会議では常に粘り腰なのに、その日に限って、はいはい了解! と、あっさり話を切り上げる。その態度に、皆顔を見合わせて「?」
終了後、体調でも悪いんですか? と尋ねると、実はこの後、絶対に負けられない戦いがあるという。
聞くと、富山の球根組合が、その日正午から数量限定の福袋を売り出す。Aさんは昨年運よくゲットできたが、何とバケツ一杯の球根が届き、庭中に夢のようなチューリップ畑が広がった。今年も頑張れと奥さんから厳命が下ったという。
ふふふ。ダンディーなAさんがサイトとにらめっこしている姿を想像すると、何だか滑稽である。
Aさんと別れて、近くのカフェで、スマホのメールをチェック。時刻はほぼ正午である。ふと気になって球根組合のサイトを覗くと、案の定アクセスが集中しているらしく、申し込みボタンを何度押しても、微動だにしない。となると意地になり、しつこくタップを繰り返してしまう。と、フッと画面が切り替わった。

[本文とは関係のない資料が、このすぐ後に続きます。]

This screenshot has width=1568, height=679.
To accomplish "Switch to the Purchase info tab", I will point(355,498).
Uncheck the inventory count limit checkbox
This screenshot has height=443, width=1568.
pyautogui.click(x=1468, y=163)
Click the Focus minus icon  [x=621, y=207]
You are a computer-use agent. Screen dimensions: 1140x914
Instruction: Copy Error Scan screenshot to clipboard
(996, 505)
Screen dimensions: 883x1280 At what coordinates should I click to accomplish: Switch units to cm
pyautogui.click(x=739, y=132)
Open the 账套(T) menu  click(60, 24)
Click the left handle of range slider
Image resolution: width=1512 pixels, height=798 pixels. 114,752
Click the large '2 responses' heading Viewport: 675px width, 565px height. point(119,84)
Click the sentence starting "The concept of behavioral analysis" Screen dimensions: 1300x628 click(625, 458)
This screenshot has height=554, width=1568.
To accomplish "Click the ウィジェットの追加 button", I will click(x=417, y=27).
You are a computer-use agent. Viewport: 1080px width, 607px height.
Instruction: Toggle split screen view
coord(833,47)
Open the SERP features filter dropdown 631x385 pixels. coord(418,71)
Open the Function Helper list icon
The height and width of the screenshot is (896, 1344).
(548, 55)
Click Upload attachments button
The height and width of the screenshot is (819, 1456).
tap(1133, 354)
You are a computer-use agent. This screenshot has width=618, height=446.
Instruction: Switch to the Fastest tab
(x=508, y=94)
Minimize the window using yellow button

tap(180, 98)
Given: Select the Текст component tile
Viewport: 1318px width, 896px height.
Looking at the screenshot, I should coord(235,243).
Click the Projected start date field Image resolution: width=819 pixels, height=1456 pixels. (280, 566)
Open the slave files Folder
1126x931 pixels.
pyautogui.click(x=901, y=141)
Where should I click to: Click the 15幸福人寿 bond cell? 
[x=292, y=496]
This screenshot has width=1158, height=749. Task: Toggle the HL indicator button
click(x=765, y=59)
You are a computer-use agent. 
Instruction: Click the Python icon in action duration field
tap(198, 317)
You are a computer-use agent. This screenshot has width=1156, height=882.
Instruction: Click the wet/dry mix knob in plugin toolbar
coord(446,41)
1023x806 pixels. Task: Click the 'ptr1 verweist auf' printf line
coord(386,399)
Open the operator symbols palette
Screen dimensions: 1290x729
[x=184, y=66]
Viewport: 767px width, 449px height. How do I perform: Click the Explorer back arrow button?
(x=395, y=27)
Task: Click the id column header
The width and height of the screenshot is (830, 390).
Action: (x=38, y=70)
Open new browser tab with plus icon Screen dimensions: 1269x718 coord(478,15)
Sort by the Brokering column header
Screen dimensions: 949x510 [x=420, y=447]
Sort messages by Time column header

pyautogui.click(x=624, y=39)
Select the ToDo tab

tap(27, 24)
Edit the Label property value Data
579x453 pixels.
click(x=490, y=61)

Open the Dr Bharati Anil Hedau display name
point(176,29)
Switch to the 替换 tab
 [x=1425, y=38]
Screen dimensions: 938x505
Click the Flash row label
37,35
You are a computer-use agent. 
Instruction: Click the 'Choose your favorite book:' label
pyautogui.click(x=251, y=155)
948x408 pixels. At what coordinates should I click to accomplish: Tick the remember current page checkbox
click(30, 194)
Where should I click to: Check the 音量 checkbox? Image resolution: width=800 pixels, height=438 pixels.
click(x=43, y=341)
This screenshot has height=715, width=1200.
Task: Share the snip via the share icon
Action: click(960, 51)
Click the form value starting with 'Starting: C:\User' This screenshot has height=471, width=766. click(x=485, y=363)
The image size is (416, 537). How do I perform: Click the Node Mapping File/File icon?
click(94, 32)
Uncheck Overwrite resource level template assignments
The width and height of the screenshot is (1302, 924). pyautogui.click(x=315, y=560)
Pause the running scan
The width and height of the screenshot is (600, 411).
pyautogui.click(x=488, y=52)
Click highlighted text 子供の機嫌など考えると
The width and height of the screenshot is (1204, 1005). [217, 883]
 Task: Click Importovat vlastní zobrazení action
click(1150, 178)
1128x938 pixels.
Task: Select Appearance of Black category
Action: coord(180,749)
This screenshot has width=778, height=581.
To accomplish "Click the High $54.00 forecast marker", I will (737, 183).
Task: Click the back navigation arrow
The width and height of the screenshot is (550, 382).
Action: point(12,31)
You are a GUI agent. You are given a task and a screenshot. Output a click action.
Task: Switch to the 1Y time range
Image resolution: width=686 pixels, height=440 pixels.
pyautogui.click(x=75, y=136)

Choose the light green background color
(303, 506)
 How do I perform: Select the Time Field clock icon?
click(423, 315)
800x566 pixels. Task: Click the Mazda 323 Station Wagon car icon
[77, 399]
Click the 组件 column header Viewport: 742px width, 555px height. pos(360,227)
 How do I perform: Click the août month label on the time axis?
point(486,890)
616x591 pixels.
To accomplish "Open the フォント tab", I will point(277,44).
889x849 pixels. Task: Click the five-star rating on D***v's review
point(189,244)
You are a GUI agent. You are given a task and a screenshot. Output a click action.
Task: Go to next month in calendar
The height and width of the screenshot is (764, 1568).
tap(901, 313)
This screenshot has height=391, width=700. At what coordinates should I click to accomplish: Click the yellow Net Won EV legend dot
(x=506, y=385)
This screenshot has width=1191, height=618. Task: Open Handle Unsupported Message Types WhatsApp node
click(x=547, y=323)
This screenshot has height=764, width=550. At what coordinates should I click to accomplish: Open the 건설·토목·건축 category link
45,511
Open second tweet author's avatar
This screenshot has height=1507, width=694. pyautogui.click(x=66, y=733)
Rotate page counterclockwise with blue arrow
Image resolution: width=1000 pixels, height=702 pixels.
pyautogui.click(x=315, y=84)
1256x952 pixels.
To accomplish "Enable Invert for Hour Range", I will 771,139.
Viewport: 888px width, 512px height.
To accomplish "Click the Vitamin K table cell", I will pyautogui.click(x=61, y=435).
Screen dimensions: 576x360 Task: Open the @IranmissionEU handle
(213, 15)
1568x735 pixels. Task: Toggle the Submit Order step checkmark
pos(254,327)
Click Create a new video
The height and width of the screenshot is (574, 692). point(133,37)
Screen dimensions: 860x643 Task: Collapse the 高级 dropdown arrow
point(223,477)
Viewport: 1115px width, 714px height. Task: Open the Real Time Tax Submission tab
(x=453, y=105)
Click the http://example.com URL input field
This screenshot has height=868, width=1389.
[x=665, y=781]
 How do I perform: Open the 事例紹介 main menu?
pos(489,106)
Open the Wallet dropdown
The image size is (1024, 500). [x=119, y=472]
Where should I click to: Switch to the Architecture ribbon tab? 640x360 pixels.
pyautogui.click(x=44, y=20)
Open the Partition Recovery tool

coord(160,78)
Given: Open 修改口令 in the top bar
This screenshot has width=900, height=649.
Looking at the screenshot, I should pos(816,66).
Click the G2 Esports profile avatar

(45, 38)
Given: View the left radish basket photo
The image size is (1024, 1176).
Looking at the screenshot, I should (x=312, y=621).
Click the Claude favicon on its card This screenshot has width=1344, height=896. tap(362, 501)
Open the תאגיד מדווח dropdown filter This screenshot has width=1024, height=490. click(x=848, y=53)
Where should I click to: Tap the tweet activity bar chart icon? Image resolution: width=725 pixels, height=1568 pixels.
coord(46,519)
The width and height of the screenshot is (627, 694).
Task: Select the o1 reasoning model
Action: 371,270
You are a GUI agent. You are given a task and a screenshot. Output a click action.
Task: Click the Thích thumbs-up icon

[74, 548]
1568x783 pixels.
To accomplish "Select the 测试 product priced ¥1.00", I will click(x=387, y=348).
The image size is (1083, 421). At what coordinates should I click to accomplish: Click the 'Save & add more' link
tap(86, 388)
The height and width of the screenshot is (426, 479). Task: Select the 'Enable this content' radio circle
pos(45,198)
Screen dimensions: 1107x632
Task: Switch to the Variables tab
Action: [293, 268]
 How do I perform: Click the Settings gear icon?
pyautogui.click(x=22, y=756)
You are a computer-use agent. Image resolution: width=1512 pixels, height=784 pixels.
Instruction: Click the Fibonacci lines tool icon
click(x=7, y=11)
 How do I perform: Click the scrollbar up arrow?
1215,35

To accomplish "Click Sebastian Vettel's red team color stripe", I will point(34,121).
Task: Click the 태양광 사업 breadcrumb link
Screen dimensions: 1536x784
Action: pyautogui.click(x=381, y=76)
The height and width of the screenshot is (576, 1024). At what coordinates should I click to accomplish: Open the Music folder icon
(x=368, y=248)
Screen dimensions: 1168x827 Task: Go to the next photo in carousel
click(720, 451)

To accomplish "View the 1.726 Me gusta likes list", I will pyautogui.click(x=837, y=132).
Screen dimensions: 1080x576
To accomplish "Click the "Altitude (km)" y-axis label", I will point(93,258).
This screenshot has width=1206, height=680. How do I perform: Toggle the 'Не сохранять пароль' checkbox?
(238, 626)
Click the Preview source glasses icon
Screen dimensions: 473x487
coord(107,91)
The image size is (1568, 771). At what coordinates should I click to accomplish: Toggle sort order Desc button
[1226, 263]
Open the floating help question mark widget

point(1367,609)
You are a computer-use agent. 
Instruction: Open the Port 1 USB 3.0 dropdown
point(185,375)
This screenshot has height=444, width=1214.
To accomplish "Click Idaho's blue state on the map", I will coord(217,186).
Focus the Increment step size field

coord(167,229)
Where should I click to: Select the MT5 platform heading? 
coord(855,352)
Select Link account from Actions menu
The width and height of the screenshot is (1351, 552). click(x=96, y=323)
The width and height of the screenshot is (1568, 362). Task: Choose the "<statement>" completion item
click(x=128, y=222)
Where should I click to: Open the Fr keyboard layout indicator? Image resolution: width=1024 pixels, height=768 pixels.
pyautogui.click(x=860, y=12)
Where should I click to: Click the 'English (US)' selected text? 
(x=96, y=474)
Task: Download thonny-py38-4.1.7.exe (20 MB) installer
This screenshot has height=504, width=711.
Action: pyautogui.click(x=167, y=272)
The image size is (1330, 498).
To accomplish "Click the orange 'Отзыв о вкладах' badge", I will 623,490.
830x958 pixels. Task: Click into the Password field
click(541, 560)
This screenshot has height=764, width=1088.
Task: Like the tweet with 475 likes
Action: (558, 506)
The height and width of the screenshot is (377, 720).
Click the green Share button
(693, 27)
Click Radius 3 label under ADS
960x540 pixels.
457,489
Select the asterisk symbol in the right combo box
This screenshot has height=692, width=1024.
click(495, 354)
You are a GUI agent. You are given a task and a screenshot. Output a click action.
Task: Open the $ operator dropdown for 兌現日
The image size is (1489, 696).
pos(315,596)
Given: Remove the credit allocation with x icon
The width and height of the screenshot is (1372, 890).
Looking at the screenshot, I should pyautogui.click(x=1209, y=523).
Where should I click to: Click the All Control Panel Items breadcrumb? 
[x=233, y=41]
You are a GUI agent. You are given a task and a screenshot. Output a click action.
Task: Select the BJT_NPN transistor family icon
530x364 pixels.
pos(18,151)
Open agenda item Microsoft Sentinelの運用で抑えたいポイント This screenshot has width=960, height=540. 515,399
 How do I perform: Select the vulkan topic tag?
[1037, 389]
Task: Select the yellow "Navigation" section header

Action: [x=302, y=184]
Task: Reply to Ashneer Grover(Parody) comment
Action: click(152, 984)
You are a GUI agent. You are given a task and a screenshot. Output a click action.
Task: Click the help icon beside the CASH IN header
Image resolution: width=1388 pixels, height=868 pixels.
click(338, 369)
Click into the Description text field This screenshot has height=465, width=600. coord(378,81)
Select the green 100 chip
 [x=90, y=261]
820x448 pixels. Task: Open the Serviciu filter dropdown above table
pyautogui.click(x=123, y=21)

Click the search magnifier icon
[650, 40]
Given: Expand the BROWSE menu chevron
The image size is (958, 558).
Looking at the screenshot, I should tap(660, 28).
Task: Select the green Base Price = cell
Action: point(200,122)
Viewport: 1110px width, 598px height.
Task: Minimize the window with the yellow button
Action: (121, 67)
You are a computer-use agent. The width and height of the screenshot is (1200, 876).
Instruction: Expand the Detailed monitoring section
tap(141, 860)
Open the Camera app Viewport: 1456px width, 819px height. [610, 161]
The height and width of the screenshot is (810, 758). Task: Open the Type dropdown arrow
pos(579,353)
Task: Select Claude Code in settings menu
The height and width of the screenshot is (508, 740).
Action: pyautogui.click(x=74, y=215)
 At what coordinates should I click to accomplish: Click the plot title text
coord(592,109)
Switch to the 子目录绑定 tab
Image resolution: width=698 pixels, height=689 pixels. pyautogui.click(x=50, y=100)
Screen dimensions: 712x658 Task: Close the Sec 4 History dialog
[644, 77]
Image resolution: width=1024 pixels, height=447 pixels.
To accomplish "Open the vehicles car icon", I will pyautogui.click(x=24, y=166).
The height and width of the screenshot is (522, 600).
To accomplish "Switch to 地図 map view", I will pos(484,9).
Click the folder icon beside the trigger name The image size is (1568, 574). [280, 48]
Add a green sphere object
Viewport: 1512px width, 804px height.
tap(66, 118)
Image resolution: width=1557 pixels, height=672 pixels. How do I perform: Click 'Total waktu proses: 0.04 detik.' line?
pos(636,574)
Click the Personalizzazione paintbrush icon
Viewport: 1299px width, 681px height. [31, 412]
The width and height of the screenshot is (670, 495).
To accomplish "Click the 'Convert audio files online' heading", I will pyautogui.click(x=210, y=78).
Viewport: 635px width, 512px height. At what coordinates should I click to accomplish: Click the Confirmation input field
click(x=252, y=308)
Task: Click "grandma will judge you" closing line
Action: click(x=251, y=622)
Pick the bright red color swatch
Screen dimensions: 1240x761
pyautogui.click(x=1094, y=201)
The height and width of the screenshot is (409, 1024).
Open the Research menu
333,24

……つながってしまった。しかし、うちの庭に花壇はない……。だけど、こうなった以上、ここは買い!
ふいに心に浮かんだのは、日に焼けたJ子の顔だ。
彼女は昔の仕事仲間だが、先日会った時、アメリカの絵本作家、ターシャ・テューダーのように自分の庭を作って暮らしたい! と熱く語っていた。近々、庭のある家に引っ越すという噂も耳にしている。
そこで、福袋の送付先を彼女の住所に指定した。ま、彼女にはいろいろ借りもあるしね!
Aさん、そしてJ子。考えてみると、最近、土いじり女子、そして男子が、周りでジワジワ増えている。そういや、皆やけに顔色がいい。何か秘密のエキスでも、土から吸い上げているのではあるまいか。
うむむ。出遅れたわたしとしては、ちょっと地団駄なのである。